CRA makes a further COVID-related extension of the period for carrying forward unused HCSA credits

In 2020-0846751E5, CRA noted that health care spending accounts (“HCSA”) that comply with IT-529 generally provide that the HCSA can permit the carry-forward of either unused credits or eligible medical expenses (but not both) for a period not exceeding 12 months, so as to not disqualify the HCSA from the exemption in s. 6(1)(a)(i) for private health services plans (“PHSPs”). CRA further announced in 2020-0846751E5:

In these extraordinary [COVID] circumstances, a HCSA that qualifies as a PHSP and which has unused credits expiring between March 15 and December 31, 2020, could temporarily permit the carry forward of those unused credits for a … period of up to six months [which] would generally … not, in and of itself, disqualify the HCSA from being a PHSP. [emphasis added]

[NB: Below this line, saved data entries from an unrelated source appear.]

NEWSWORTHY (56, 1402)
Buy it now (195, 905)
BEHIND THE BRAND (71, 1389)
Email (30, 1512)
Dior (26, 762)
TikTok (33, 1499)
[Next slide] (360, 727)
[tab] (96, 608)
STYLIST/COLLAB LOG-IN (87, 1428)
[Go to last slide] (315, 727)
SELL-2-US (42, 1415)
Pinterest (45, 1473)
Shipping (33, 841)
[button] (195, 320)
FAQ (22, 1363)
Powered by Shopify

In generally extending these periods, CRA now stated:

In light of the severity of the second wave of the COVID-19 pandemic, the CRA will allow a HCSA that qualifies as a PHSP and which has unused credits expiring between March 15, 2020 and March 16, 2021, to temporarily carry forward those unused credits for a period of up to 12 months. … However, since a HCSA must involve a reasonable element of risk to qualify as a PHSP, it is our view that any further extension of the temporary carry-forward period beyond 12 months, would likely disqualify the HCSA from being a PHSP. [emphasis added]

Neal Armstrong. Summary of 26 January 2021 External T.I. 2020-0857841E5 under s. 248(1) - private health services plan.